Recorded information:

******************************

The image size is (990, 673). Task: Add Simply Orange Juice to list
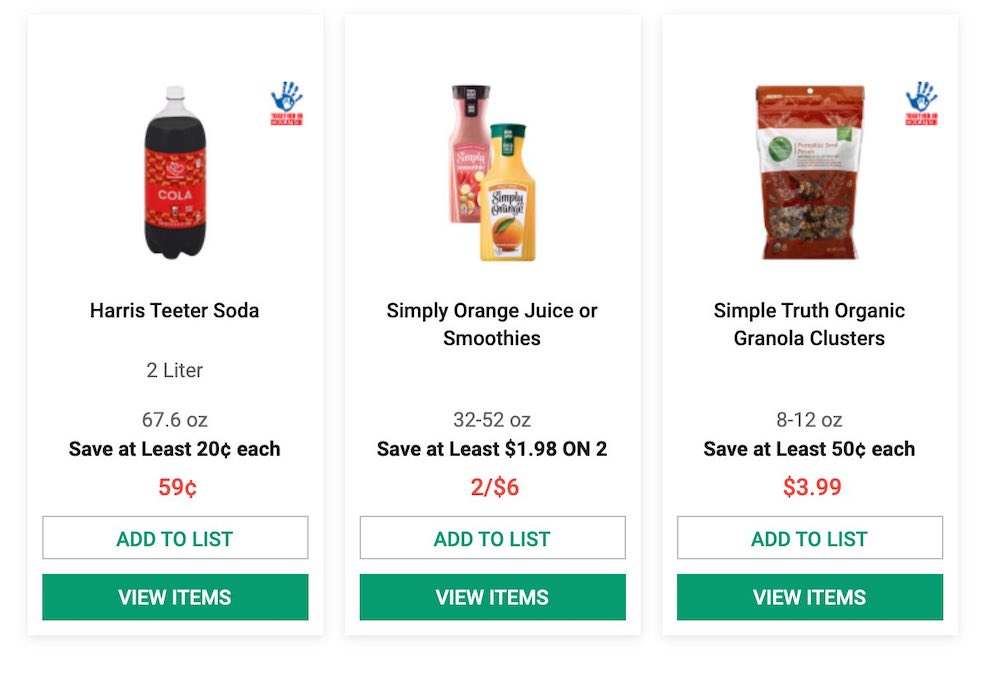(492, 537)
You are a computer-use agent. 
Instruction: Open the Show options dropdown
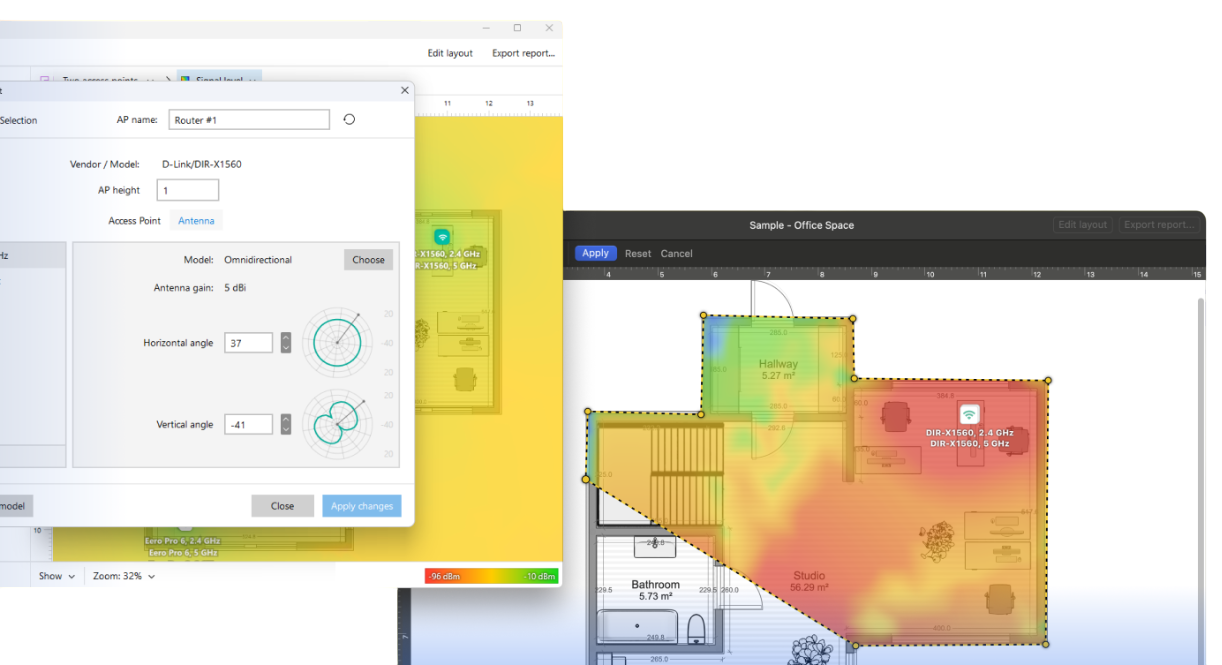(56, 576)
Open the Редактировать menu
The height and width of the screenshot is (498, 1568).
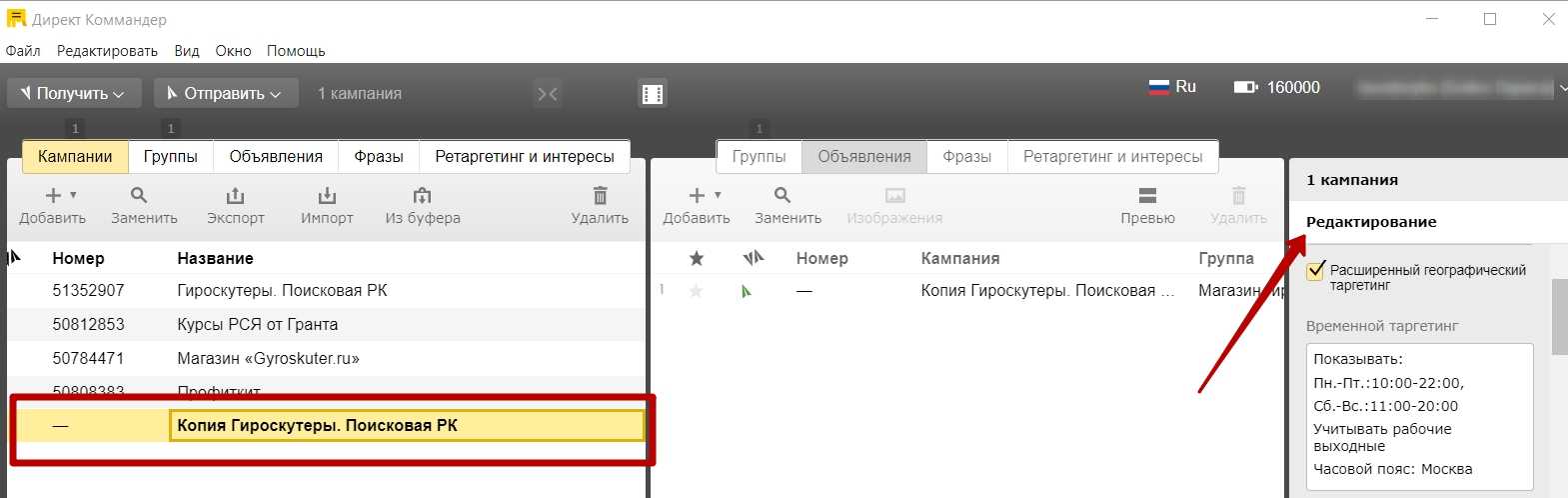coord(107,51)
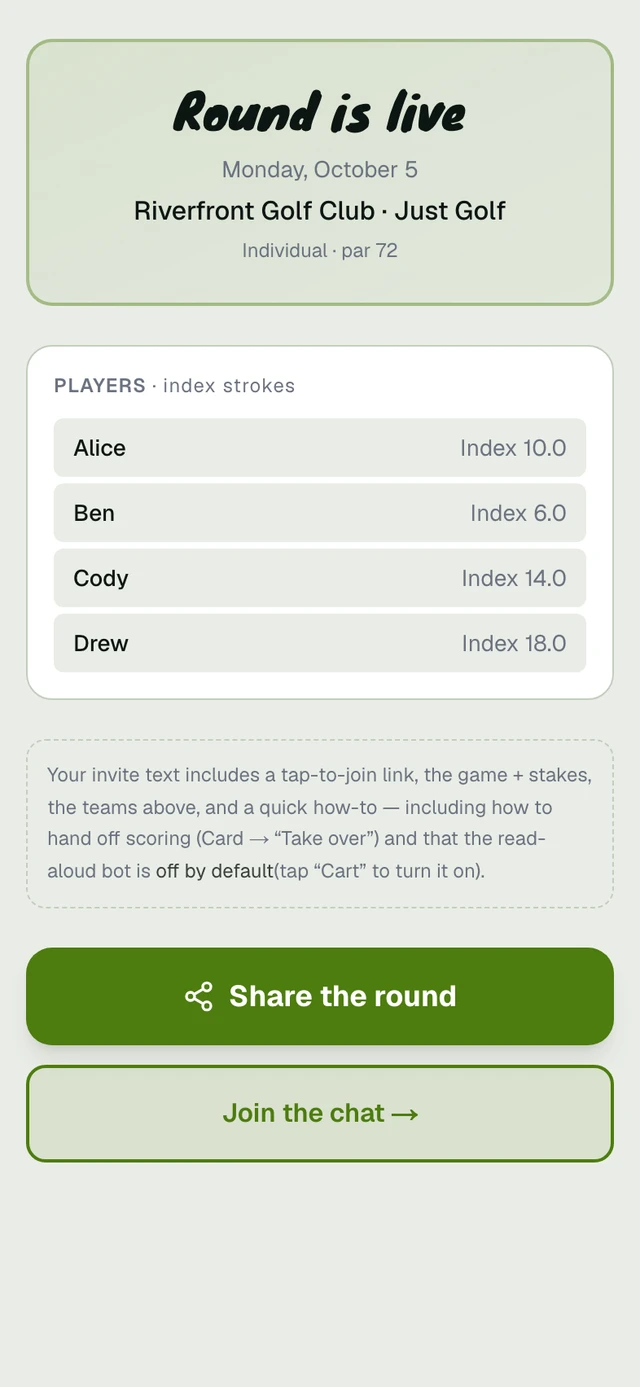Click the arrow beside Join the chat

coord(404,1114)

******************************

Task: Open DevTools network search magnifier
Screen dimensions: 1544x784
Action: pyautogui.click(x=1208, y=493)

******************************

Assigned task: Transcribe, word for word, the lines of the listing above from the one that contains "The image size" through the one that contains "Open the Редактировать menu", keeping both ends and dropping the pictures.

Answer to the problem:
The image size is (990, 673). Task: Add Simply Orange Juice to list
(492, 537)
You are a computer-use agent. 
Instruction: Open the Show options dropdown
(56, 576)
Open the Редактировать menu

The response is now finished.